The composition for a silver-coated paint of the present invention has excellent adhesion and durability, and does not discolor (corrosion) even when exposed to a high temperature exceeding 130 ° C., and can be used in such a severe environment. Useful for the application used.

[0048]

[Table 1]

[0049]

[Table 2]

──────────────────────────────────────────────────の Continued on the front page (51) Int.Cl. ⁶ Identification code FI C09D 7/12 C09D 7/12 Z 183/10 183/10 C23F 11/00 C23F 11/00 C 11/10 11/10

Claims (4)

[Claims] 1. A composition for a silver-coated paint containing a silicone acrylic resin component as a coating base component, wherein a zirconium complex of a carboxylic acid is contained as a silver inactivating component in an amount of 0.01 to 5% by weight in the coating resin.
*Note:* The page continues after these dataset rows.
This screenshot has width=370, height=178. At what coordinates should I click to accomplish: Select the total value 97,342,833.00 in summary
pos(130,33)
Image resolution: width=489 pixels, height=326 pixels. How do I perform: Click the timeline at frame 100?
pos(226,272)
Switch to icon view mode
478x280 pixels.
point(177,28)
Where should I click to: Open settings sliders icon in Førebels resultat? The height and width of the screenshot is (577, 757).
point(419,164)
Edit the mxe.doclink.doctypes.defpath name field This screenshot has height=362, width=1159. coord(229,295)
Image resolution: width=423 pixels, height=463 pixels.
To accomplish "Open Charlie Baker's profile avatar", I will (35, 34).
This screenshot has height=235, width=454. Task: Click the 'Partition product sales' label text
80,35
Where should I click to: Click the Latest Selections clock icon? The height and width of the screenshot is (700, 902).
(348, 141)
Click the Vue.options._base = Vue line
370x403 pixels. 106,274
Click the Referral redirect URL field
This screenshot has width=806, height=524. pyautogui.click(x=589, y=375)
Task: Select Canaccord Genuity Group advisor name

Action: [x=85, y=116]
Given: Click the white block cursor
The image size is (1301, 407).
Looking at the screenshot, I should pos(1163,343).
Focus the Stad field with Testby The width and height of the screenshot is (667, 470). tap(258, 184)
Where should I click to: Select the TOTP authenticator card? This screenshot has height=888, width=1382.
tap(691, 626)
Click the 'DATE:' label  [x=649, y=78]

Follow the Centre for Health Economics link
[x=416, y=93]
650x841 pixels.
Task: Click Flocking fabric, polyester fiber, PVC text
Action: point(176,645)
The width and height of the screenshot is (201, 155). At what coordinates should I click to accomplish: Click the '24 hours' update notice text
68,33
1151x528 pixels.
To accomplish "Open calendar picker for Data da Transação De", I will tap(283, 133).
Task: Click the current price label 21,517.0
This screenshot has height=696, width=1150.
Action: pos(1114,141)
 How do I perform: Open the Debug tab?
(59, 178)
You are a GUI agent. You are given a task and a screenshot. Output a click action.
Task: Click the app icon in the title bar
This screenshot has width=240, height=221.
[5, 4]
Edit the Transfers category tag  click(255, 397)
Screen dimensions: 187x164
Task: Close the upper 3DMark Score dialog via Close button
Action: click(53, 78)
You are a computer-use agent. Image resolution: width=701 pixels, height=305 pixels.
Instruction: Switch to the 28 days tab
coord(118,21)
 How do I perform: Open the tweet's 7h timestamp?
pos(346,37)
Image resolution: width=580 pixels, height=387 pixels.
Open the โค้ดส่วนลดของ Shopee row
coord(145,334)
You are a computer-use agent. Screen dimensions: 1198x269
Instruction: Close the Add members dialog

A composition for a silver-coated paint, characterized by comprising: 2. The composition according to claim 1, wherein the zirconium complex of a carboxylic acid is a zirconium complex of a lower fatty acid having a lower alkyl-substituted benzoyl group. 3. The composition according to claim 2, wherein the zirconium complex of a lower fatty acid having a lower alkyl-substituted benzoyl group is a zirconium complex of 4-methyl-γ-oxo-benzene-butanoic acid. 4. The silver-coated paint composition according to claim 1, wherein the silver to be coated is a silver-deposited surface.